Changes in NIMA over 5 years, measured by repeated NIMA in both a low and a
high-risk population, in relation to changes in traditional and new CV risk
factors and incidence of CVD will reveal the main determinants of each of the
NIMA. This knowledge will lead to an evidence based protocol for NIMA to
improve CV risk stratification of the individual patient in clinical practice.
Furthermore, the combination of NIMA that predicts CVD best in a cost-effective
way will be identified. Finally, our data may provide more insight in
differences in the development of subclinical atherosclerosis and CVD between
men and women in both populations.
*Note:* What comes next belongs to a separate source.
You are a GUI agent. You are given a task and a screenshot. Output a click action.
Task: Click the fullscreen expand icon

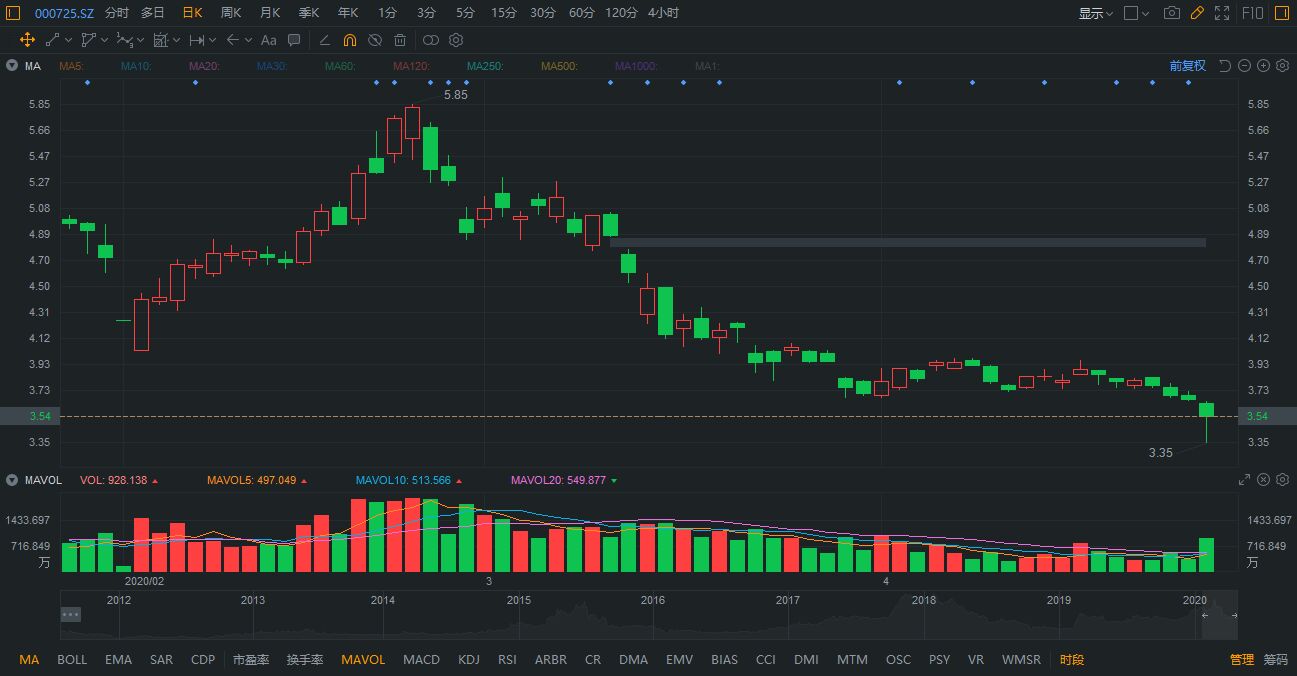tap(1222, 13)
The repeated measurements in two weeks in
N=40 participants (N=20 low-risk participants and N=20 FCH patients) will
provide insight in the variability of the measurements and will enable us to
better determine the predictive value of the measurements in our ongoing
prospective follow-up study (NBS-NIMA1).

Methods

In both populations, we evaluated the associations between CV risk factors and
NIMA in NBS-NIMA1. Currently the clinical endpoints are evaluated and based on
these data the predictive value of NIMA for CVD will be evaluated. In the
present study (NBS-NIMA2), repeated measurements of NIMA after 5 years will be
performed in both groups, including FMD, IMT, the presence and thickness of
plaques in the carotid arteries, ABI at rest and after exercise, PWV, and PWA.
Traditional and new clinical and biochemical measurements will be assessed,
including a questionnaire on life style habits and medical history, and
clinical endpoints will be evaluated. Venous blood will be drawn and a urine
sample will be collected. The measurement protocol will be exactly the same as
in our NBS-NIMA 1 study (CMO 2003/174).

Performing NIMA does not cause a risk for the participants, which we have
evaluated by measuring over 1800 participants in NBS-NIMA1 (CMO2003/174). The
amount of burden for the participants mainly is dictated by the fact that we
ask them to come in the fasting state and the time they have to spent (the
visit takes about 1,5 hour). Based on the many participants that were willing
to participate in NBS-NIMA1, this was not a large burden.